C’est donc en avril que le contexte est enfin devenu favorable pour une mission sur le terrain, que nous avions repoussée à plusieurs reprises, par laquelle nous visions à prendre le pouls de la situation, trouver des partenaires, créer un climat de confiance et lancer un processus d’organisation plus solide. Notre séjour en Russie nous a permis de rencontrer des environnementalistes, des activistes de l’art – dont certain·e·s proches des Pussy Riot –, des groupes anarchistes, un regroupement anti-banques, entre autres. Nous nous sommes finalement associés à l’Institut sur la globalisation et les mouvements sociaux qui se proposait de piloter le projet, dont le directeur était bien connu du Transnational Institute (un institut de recherche altermondialiste respecté). Pendant le contre-sommet, nous avons su que l’initiative a aussi obtenu l’appui de factions internes dissidentes de la bureaucratie russe, des gens pas nécessairement à gauche et que certains participants et participantes russes n’ont pas hésité à confronter pendant les ateliers, les associant même au Kremlin.


ÀB ! : Avez-vous senti une présence étouffante du pouvoir russe ou avez-vous agi en toute liberté ?

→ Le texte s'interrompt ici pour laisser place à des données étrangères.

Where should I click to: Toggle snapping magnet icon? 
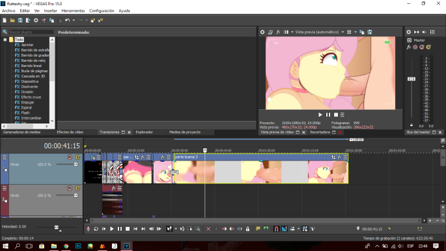pyautogui.click(x=276, y=229)

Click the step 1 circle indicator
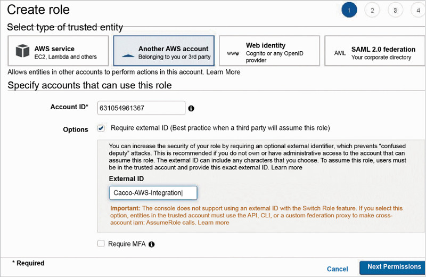click(349, 10)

P.-Y. S. : Les Russes ont peine à faire le lien entre leurs problèmes quotidiens et les enjeux de la mondialisation. C’est un obstacle, là-bas comme ailleurs. Mais un de nos plus importants défis a été de surmonter l’ambiance de peur. Le gouvernement russe est ouvertement répressif. Il y a dans ce pays un net recul des droits civils et de la libre expression. Tôt après son retour au pouvoir, Poutine a adopté des lois pour mater la protestation. Pendant notre voyage préparatoire au mois d’avril, nous avons senti beaucoup de pression, en particulier lors de conférences que nous avons données : on nous observait, on nous prenait en photo, nous nous sommes sentis suivis. Une forme indirecte d’intimidation. Nous avons l’habitude que les contre-sommets s’accompagnent de manifestations et d’actions symboliques. Mais on a compris qu’à Saint-Pétersbourg, ce ne serait pas possible. Et nous n’avions pas à envisager de représailles tant que les participants et participantes au contre-sommet ne prenaient pas la rue. Sans doute aussi à cause de certains appuis institutionnels. Des prises de position critique s’expriment quotidiennement dans les journaux, nous a-t-on appris. Mais le gouvernement ne tolère pas les manifestations massives dans la rue.

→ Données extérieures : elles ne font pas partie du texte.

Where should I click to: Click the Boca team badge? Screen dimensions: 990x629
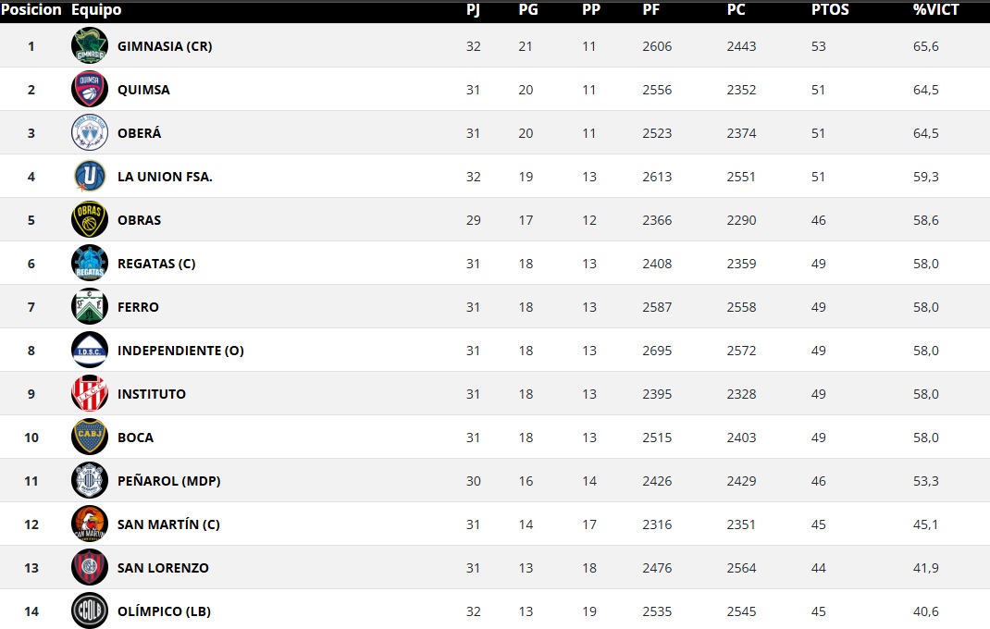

ÀB ! : Y avait-il beaucoup de Russes au contre-sommet ?

P.-Y. S. : La visibilité médiatique était bonne, mais la partici­pation des Russes est demeurée faible. Nous n’avons pas dépassé le chiffre de cent participant·e·s. Est-ce que la terreur d’État en a découragé plusieurs ? Est-ce que la participation de la dissidence gouvernementale a fait craindre à certaines organisations d’être associées au gouvernement ? On ne le saura jamais. Quant aux groupes anarchistes avec lesquels j’avais maintenu le contact, ils n’ont pas agi.

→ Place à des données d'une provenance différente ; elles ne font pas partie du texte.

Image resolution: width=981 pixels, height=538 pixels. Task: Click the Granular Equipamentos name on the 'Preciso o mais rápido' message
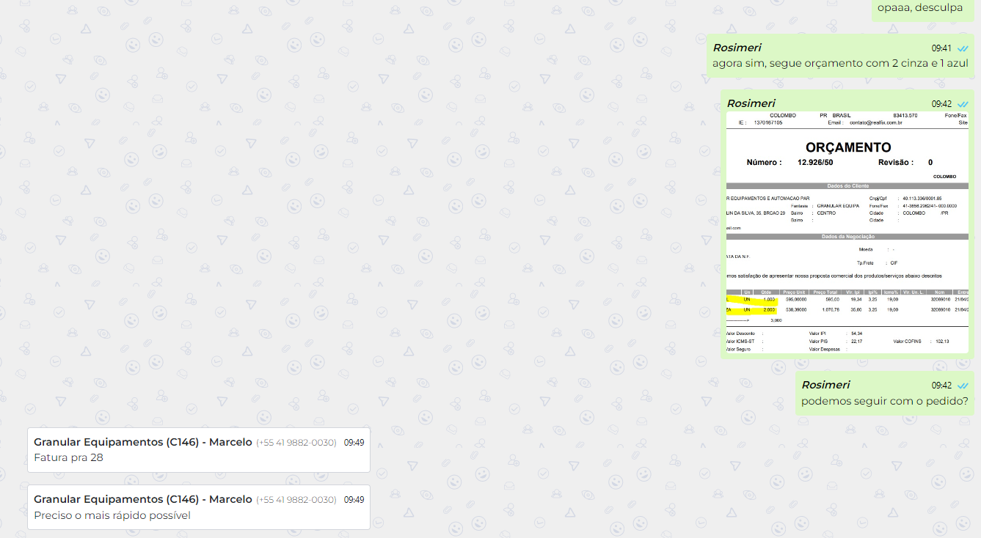142,499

Le contre-sommet à Saint-Pétersbourg a duré deux jours, et lorsque le sommet officiel a débuté, la décision de nos hôtes a été de « battre en retraite » sur Moscou où d’autres activités étaient prévues, mais surtout pour éviter les risques de confrontation. Nous sommes toutefois satisfaits de la qualité des séances de travail du contre-sommet. Nous avons pu compter sur une délégation internationale de haut niveau, réunissant plus de 35 représentantes et représentants d’organisations sociales venant des quatre coins de la planète.


ÀB !  : Quels sont les principaux enjeux dont vous avez discuté ?

P.-Y. S. : D’entrée de jeu, il faut préciser que pour nous le G20 est illégitime en tant qu’organe autoproclamé de gouvernance de l’économie mondiale. Non seulement le G20 prend en otage des domaines relevant des organismes multilatéraux existants, mais il est l’expression au niveau mondial de la mainmise du pouvoir économique privé sur l’orientation des politiques publiques. Nous dénonçons la façon dont le G20 a relancé le système financier international, redonné du pouvoir au Fonds monétaire international (FMI) et à la Banque mondiale. Il sème par ailleurs la confusion dans les enjeux climatiques et fait du commerce le principal moteur du développement. Le modèle du libre-échange ainsi que la protection des investissements étrangers ont d’ailleurs été remis en cause par les participants. À l’instar du sommet officiel, notre contre-sommet a aussi été traversé par la crise en Syrie, nous amenant à constater que le système économique actuel s’implante en synergie étroite avec l’expansion du modèle militariste. Les sessions du contre-sommet ont été orga­nisées de manière à stimuler une mobilisation reliée à quatre grandes campagnes : contre le libre-échange et le régime d’investissements, contre le pouvoir des corporations et des grandes entreprises, pour une architecture finan­cière internationale alternative et pour un système bâti autour des principes de la justice climatique.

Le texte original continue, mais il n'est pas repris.